---------- Records for the exercise ----------

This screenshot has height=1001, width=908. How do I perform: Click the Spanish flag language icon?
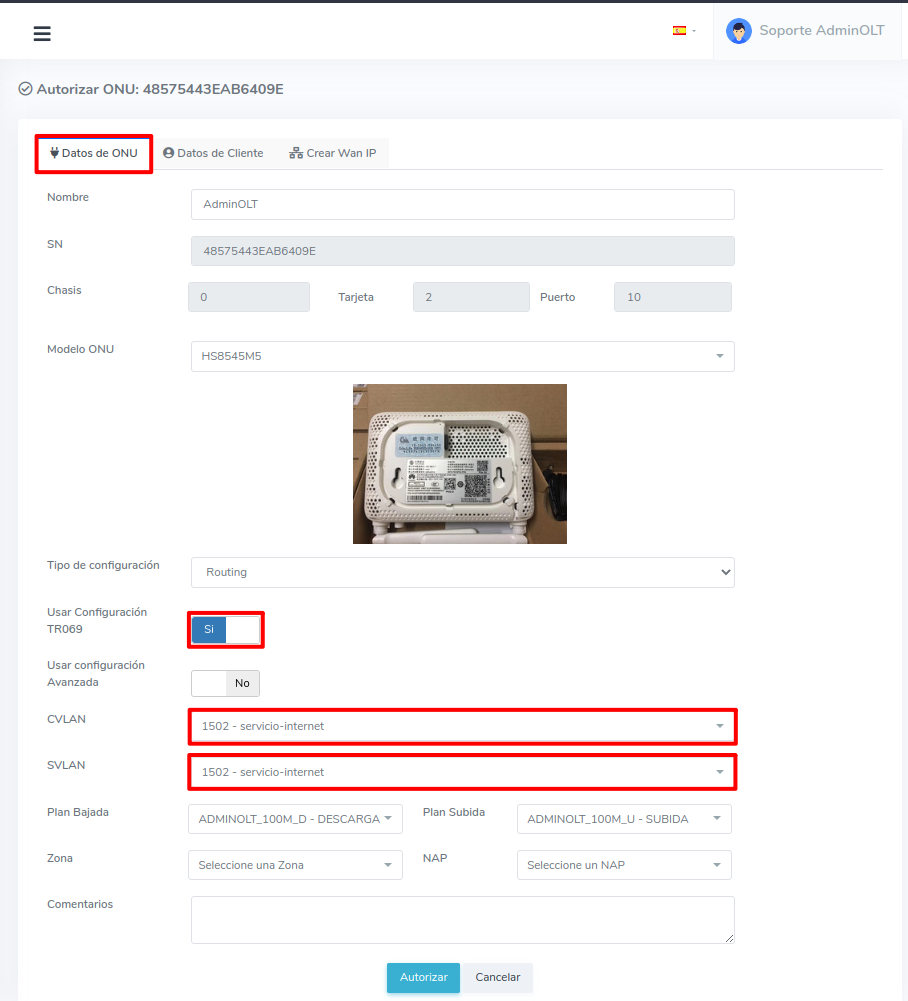(679, 31)
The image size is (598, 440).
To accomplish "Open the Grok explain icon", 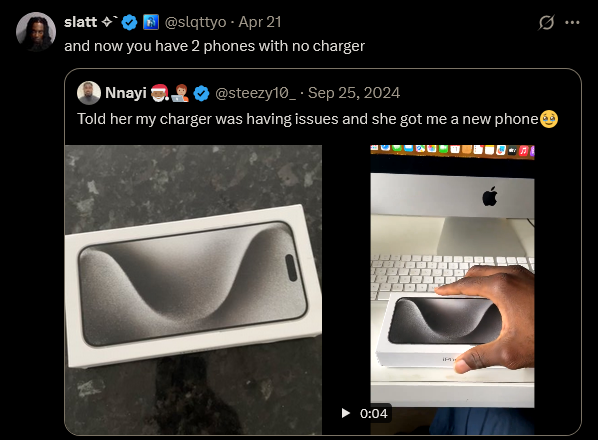I will 546,22.
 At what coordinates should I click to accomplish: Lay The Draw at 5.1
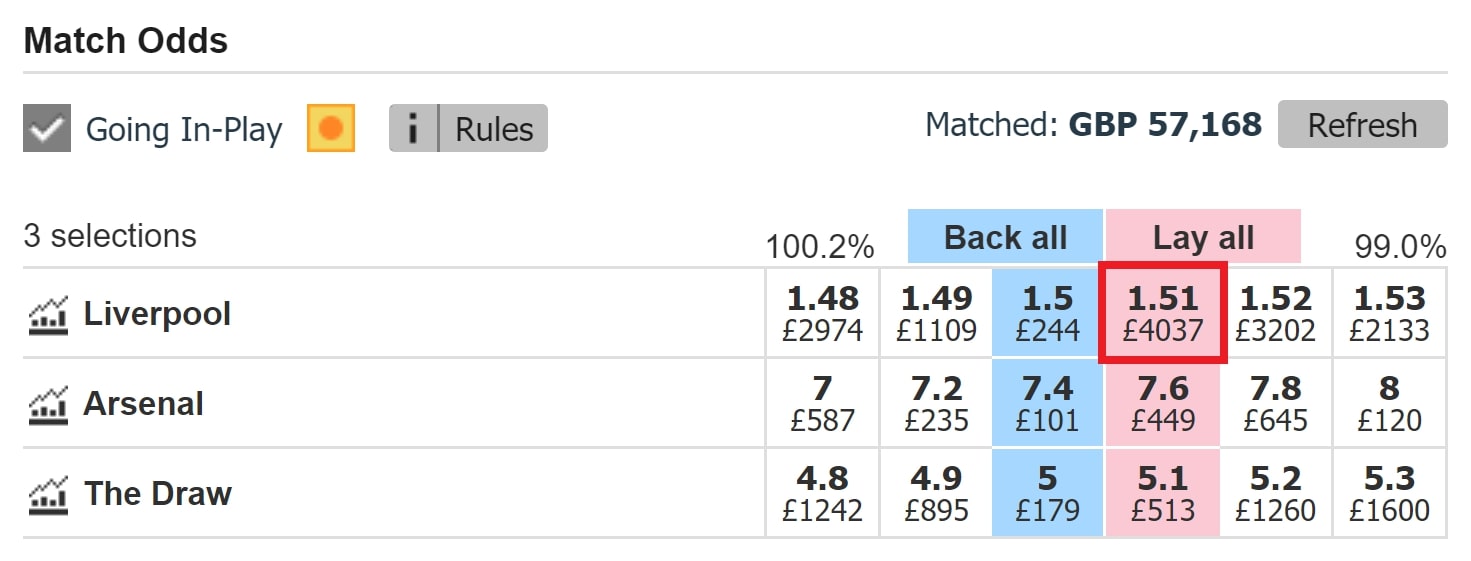pos(1162,493)
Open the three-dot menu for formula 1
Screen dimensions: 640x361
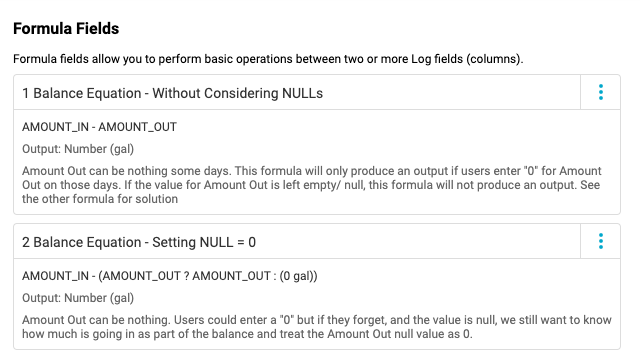[x=600, y=92]
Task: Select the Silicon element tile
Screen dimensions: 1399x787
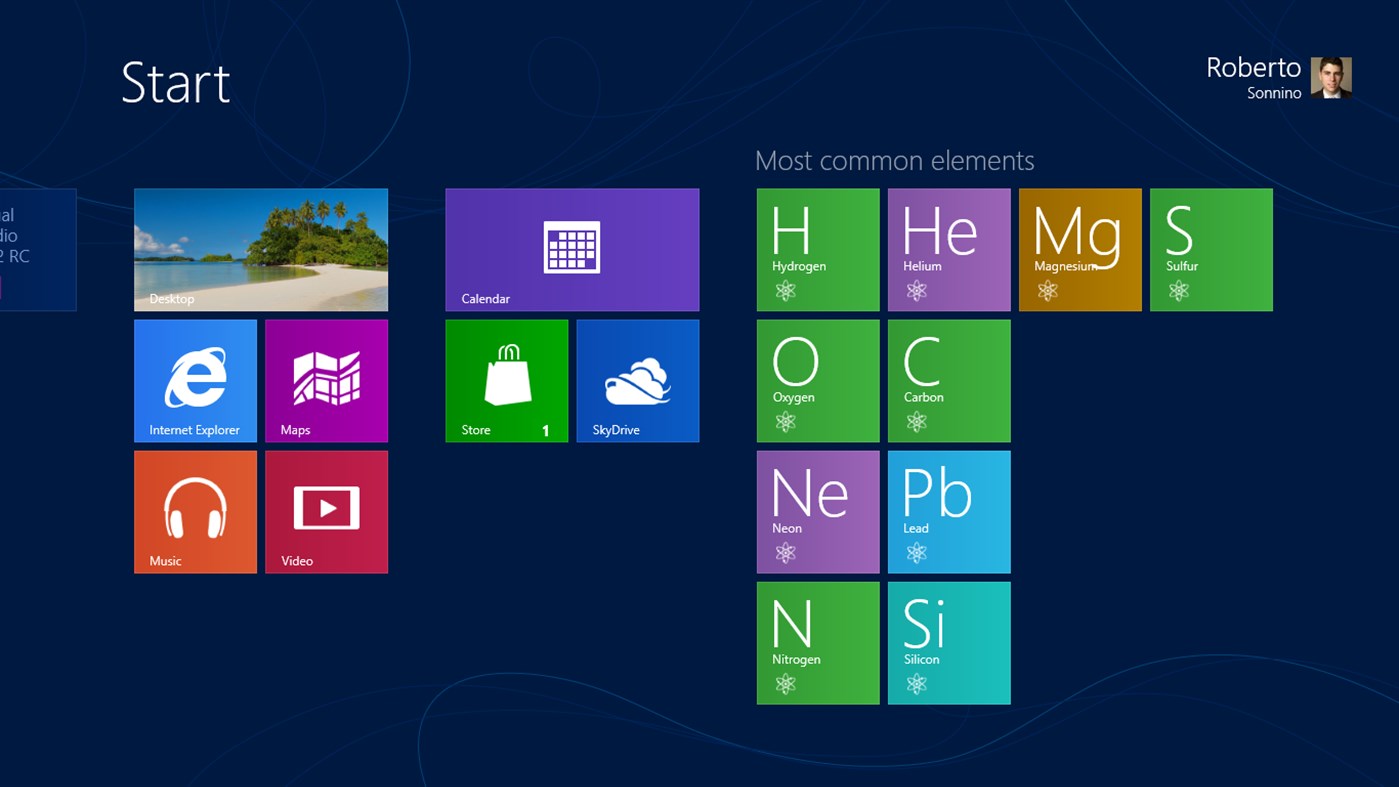Action: click(948, 642)
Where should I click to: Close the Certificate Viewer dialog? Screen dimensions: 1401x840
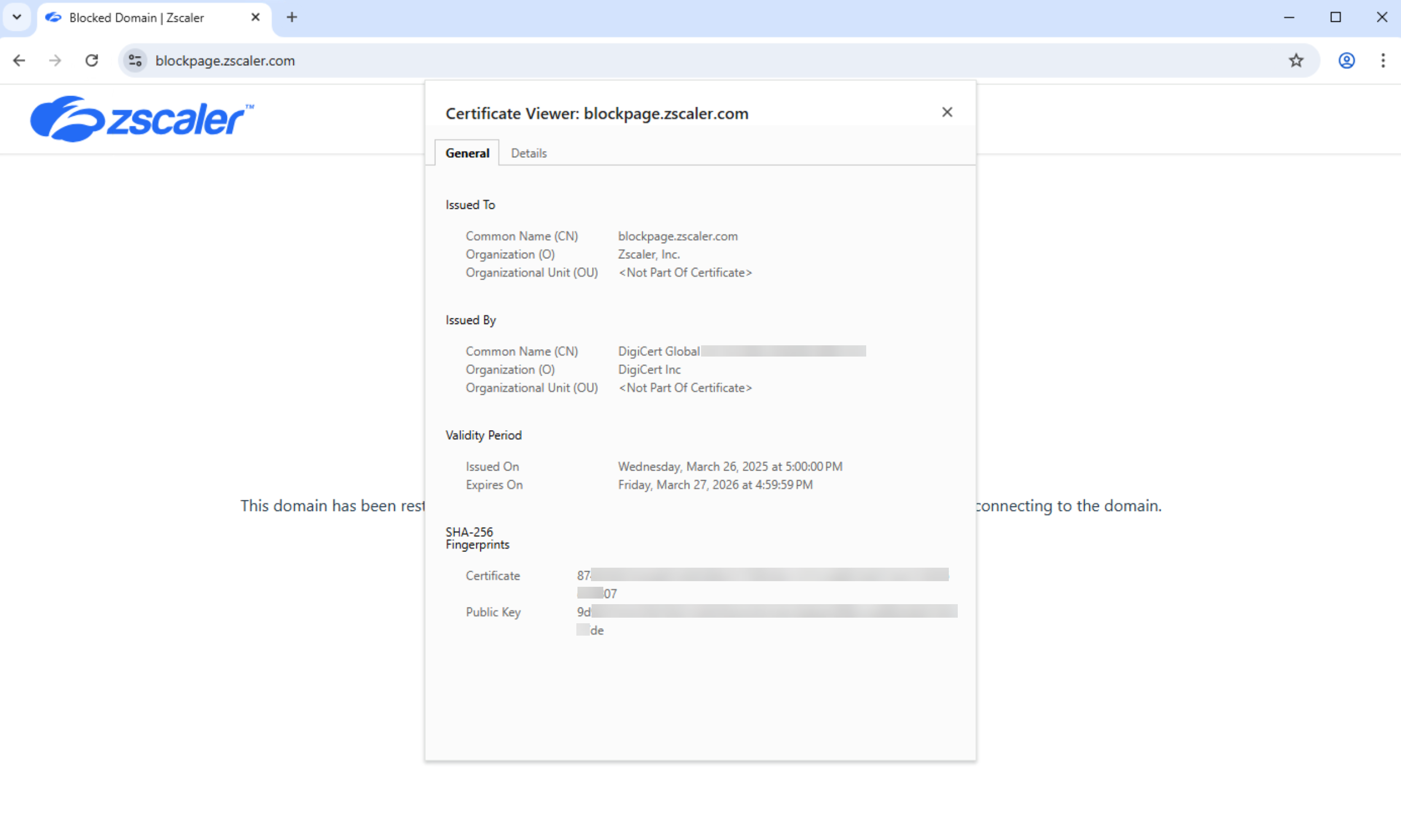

----------

Problem statement
Could you repeat the lines in the stretch from "Open the three-dot menu for formula 1" through the end of the records, changing "Screen dimensions" to "Display size" and keeping everything else the same? Leave the pictures out.

Result for this task
Open the three-dot menu for formula 1
Display size: 640x361
[x=600, y=92]
Task: Select the Silicon element tile
Display size: 1399x787
Action: click(948, 642)
Where should I click to: Close the Certificate Viewer dialog? Display size: 1401x840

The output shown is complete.